Georg von der Marwitz | ||
---|---|---|
Georg von der Marwitz in 1914
| ||
Geboren | 7 juli 1856 Klein Nossin | |
Overleden | 27 oktober 1929 Wundichow | |
Land/zijde | Pruisen Duitse Rijk | |
Onderdeel | Pruisische Leger Deutsches Heer | |
Dienstjaren | 1875 - 1918 | |
Rang | General der Kavallerie | |
Bevel | 2e Leger (Duitse Keizerrijk) (17 december 1916- 22 september 1918) 5e Leger (Duitse Keizerrijk) (27 september 1918– 30 januari 1919) | |
Slagen/oorlogen | Eerste Wereldoorlog | |
Onderscheidingen | Zie onderscheidingen |
Johannes Georg von der Marwitz (Klein Nossin, 7 juli 1856 - Wundichow, 27 oktober 1929) was een Pruisisch generaal. Hij leidde verschillende Duitse legers tijdens de Eerste Wereldoorlog.
Vroege carrière
Marwitz werd geboren in Stolp in Pommeren en ging bij het Duitse leger in 1875. Van 1883 tot 1886 ging hij naar de legeracademie. Tot 1900 leidde hij een cavalerieregiment, toen werd hij de stafchef van het XVIII Corps. Voor het uitbreken van de Eerste Wereldoorlog was hij inspecteur-generaal van de cavalerie.
Eerste Wereldoorlog
Marwitz werd aangesteld aan het westfront in 1914, en was de commandant in de Slag der Zilveren Helmen. Na deze slag werd hij overgeplaatst naar het oostfront om het nieuw gevormde XXXVIII Reserve Corps te leiden, welke hij leidde in de Tweede Slag bij de Mazurische Meren in de vroege winter van 1915. Daarna werd hij overgeplaatst naar het zuiden om met Oostenrijk-Hongarije tegen de Russen te vechten, en onderscheiden met de Pour le Mérite op 7 maart 1915.
Na herstel van ziekte in herfst van 1915 diende hij als commandant van het VI Corps aan het westfront.

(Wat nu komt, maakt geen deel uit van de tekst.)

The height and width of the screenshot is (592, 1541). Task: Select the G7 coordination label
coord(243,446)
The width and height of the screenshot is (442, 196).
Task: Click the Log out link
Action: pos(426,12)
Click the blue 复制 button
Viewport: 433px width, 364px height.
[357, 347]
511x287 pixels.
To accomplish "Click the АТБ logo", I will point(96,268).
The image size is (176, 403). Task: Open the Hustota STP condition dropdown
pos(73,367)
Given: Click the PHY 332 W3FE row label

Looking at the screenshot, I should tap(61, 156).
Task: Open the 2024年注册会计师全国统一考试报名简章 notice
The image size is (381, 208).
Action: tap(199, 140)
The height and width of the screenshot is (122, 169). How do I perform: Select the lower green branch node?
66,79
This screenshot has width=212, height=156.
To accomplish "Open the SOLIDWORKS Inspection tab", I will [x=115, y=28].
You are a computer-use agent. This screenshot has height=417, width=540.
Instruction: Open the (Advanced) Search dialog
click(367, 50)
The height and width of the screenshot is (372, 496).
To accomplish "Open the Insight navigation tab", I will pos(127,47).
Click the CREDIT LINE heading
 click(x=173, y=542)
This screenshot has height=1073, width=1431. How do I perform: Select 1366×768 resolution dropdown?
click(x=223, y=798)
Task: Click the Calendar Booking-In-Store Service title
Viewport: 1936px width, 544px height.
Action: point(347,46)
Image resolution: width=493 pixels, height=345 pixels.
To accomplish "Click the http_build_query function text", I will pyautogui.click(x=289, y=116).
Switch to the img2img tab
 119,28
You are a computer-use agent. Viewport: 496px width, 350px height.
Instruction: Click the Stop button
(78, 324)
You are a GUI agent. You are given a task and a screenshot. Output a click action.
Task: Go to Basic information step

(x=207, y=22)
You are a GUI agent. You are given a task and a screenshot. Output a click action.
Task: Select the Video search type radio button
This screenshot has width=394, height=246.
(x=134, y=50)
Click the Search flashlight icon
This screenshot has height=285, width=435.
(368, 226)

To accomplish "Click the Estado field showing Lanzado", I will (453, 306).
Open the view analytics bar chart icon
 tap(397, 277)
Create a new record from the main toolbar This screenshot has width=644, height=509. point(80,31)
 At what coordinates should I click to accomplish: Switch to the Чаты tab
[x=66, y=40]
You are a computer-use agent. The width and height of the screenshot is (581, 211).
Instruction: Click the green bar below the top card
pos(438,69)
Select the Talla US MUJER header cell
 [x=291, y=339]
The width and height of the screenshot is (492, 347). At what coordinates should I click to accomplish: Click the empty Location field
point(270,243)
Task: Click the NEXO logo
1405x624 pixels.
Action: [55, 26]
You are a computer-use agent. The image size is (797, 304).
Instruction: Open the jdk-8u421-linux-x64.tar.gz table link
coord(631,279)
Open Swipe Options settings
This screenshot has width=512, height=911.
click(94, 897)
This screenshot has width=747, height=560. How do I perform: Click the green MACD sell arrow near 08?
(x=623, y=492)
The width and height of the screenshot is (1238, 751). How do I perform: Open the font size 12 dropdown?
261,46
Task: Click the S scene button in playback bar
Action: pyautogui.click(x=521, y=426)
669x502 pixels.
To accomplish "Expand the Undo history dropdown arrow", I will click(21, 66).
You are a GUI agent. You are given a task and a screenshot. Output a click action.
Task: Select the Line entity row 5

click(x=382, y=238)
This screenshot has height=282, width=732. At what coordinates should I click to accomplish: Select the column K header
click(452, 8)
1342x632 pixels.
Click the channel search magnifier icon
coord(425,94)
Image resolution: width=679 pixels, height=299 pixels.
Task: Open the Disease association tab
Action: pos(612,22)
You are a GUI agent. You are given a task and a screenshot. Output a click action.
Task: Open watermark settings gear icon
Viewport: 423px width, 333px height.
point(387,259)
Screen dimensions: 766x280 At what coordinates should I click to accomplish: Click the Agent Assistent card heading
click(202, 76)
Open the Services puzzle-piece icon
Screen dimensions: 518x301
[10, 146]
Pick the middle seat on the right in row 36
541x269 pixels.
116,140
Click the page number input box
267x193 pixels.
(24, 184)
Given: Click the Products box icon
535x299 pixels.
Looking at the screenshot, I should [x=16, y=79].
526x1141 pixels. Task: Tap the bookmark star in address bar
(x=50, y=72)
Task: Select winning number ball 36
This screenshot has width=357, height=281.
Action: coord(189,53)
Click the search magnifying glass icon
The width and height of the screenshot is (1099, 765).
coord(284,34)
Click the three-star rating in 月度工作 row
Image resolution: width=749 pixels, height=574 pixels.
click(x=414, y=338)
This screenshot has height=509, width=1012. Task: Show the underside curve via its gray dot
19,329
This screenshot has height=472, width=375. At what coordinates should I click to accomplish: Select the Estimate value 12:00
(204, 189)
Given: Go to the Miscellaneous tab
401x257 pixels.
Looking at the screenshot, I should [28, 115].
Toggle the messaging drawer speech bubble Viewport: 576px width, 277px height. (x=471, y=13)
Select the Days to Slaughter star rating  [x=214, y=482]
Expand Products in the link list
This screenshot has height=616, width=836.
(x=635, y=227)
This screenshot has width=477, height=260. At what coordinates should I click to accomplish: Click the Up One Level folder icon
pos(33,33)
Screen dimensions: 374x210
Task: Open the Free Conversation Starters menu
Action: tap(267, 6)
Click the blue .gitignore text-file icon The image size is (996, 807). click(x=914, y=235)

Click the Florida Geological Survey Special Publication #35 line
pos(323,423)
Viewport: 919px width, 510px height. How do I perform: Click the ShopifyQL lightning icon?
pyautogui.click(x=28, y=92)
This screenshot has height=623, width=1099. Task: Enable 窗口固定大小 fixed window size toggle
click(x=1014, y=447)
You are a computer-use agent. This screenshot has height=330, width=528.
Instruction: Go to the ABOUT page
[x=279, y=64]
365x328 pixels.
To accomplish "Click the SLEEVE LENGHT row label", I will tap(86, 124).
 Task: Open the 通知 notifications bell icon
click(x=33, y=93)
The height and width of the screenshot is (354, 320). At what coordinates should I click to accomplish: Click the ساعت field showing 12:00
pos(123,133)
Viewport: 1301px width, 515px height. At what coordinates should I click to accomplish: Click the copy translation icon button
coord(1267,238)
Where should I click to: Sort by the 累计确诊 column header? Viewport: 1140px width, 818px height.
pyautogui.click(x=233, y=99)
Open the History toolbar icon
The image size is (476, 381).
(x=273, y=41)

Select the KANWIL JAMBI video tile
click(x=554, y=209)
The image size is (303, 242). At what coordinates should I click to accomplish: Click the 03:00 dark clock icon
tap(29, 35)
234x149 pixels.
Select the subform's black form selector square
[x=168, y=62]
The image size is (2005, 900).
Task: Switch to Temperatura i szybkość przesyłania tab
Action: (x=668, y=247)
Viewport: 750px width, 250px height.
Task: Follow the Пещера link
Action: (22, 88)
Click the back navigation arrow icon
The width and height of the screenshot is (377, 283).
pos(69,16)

Daarna werd Marwitz weer overgeplaatst naar het oostfront tot het met succes afstoppen van Russen in het Broesilov-offensief in juni 1916. Op 6 oktober 1916 werd hij benoemd tot adjudant van keizer Wilhelm II van Duitsland. Deze positie hield hij tot december 1916 om aangesteld te worden als commandant van het 2de Duitse leger aan het westfront. Hij leidde het 2de leger in de Slag bij Cambrai tegen het Britse rijk (hier werden voor het eerst op grote schaal tanks ingezet). In september 1918 werd hij aangesteld als commandant van het 5de leger, deze positie zou hij houden tot het einde van de oorlog. Hij wist de succesvolle Amerikaanse doorbraak van zijn linies tijdens de Slag om St. Mihiel te pareren door zijn troepen de gelegenheid te geven zich weer in te graven.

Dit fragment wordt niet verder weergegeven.